Kirchen kritisieren Rüstungsexporte

Die Gemeinsame Konferenz Kirche und Entwicklung hat jetzt ihren aktuellen Rüstungsexportbericht vorgelegt. Die von der evangelischen und katholischen Kirche gemeinsam getragene Konferenz macht darauf aufmerksam, dass der Krieg im Jemen auch mit deutschen Waffen geführt wird.

„Waffenexporte aus Deutschland tragen zu der humanitären Katastrophe im  Jemen bei. Ursachen von Flucht und Vertreibung werden hier von der Bundesregierung nicht bekämpft, sondern mittelbar verschärft.“ Diesen Vorwurf erhebt Prälat Dr. Martin Dutzmann, der evangelische Vorsitzende der GKKE. Bei der Vorstellung des Rüstungsexportberichtes 2017 sagte er, die Große Koalition von Union und SPD habe zwischen Januar 2014 und April 2017 Rüstungsexporte von über einer Milliarde Euro an Saudi-Arabien genehmigt. Geliefert worden seien unter anderem Patrouillenboote und Komponenten für Tornado-und Eurofighter Kampfflugzeuge. „Saudische Patrouillenboote haben Seehäfen blockiert und damit zivile Hilfslieferungen an den Jemen gestoppt. G-3 Sturmgewehre, mit deutscher Lizenz in Saudi-Arabien gefertigt, wurden aus der Luft abgeworfen, um jemenitische Bodentruppen zu unterstützen. Und bei den saudischen Luftangriffen, die häufig auch zivile Einrichtungen treffen, kommt ebenfalls Rüstungstechnologie aus Deutschland zum Einsatz. Der Krieg im Jemen wird auch mit deutschen Waffen geführt“, so Dutzmann.
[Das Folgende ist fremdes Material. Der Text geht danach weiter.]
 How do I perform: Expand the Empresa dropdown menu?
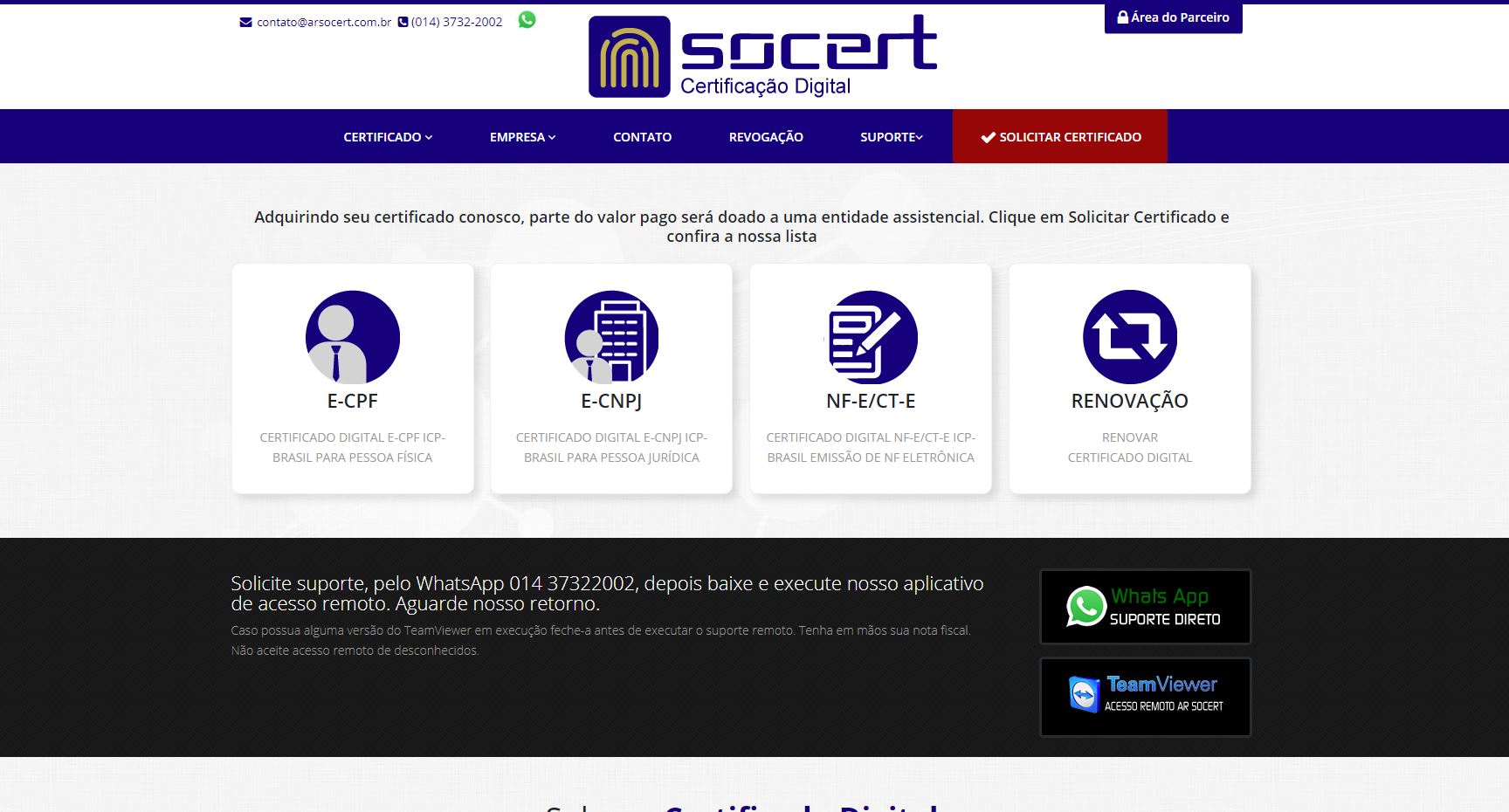[522, 137]
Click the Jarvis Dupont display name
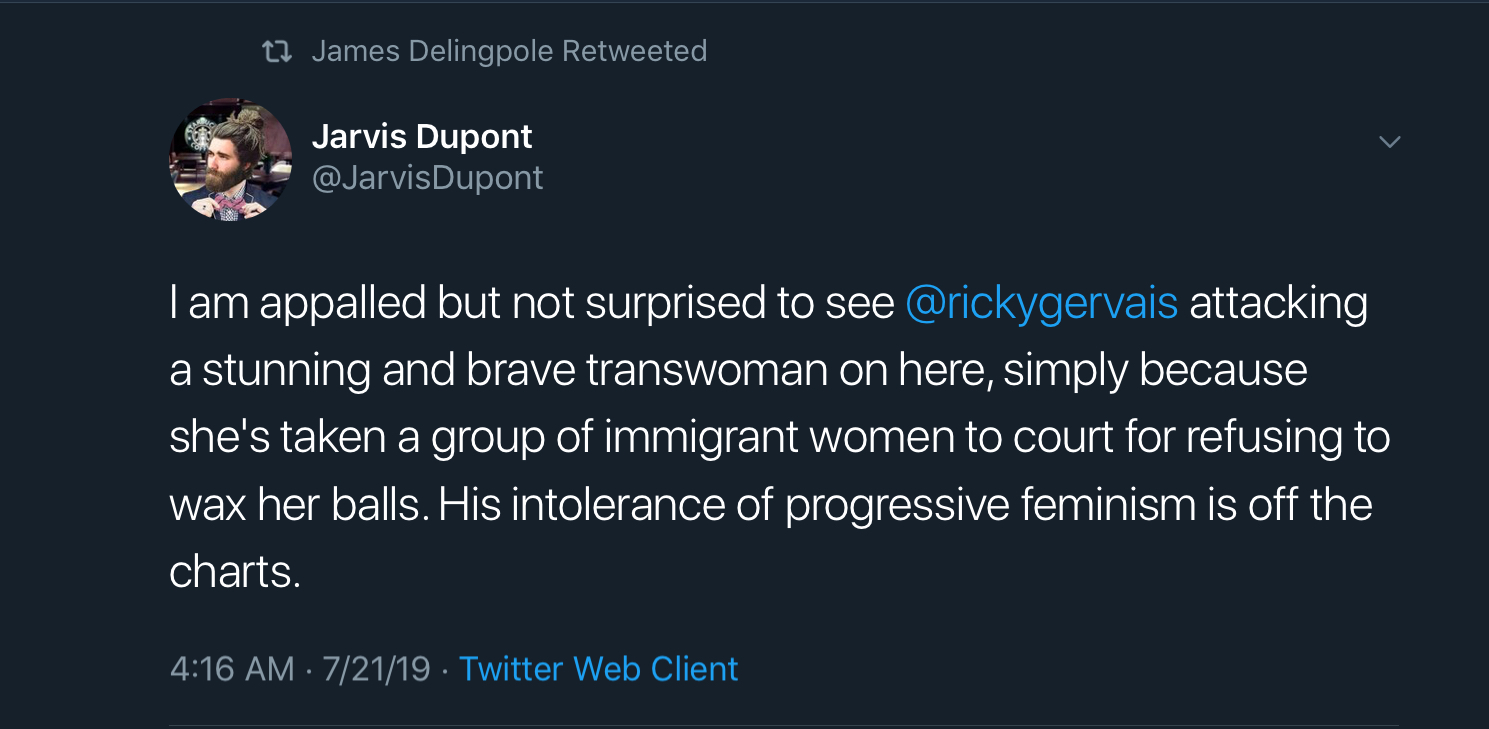The width and height of the screenshot is (1489, 729). pos(422,136)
Mit Katar und Ägypten genehmigte die Bundesregierung 2016 weiteren Parteien der von Saudi-Arabien angeführten Allianz Lieferungen für deutsche Waffen, allesamt Drittstaaten, die weder der NATO noch der EU angehören. Mehr als die Hälfte aller Einzelausfuhrgenehmigungen von Rüstungsgütern (54 Prozent) gingen laut GKKE an Drittstaaten, bei den tatsächlichen Ausfuhren von Kriegswaffen lag der Drittstaatenan-teil sogar bei über 90 Prozent.

„Die GKKE fordert die Bundesregierung deshalb erneut auf, sämtliche Rüstungsausfuhren nach Saudi-Arabien zu stoppen“, so Prälat Dr. Karl Jüsten. Der katholische Vorsitzende der GKKE forderte „eine konsis-tente politische Steuerung“. „Wir wollen endlich good governance in diesem höchst sensiblen und korruptionsanfälligen Politikfeld.“ Es dürfe nicht weiter nach Auftrags- und Bedarfslage der Rüstungsindustrie statt nach einem ethisch begründeten Regelwerk gehen.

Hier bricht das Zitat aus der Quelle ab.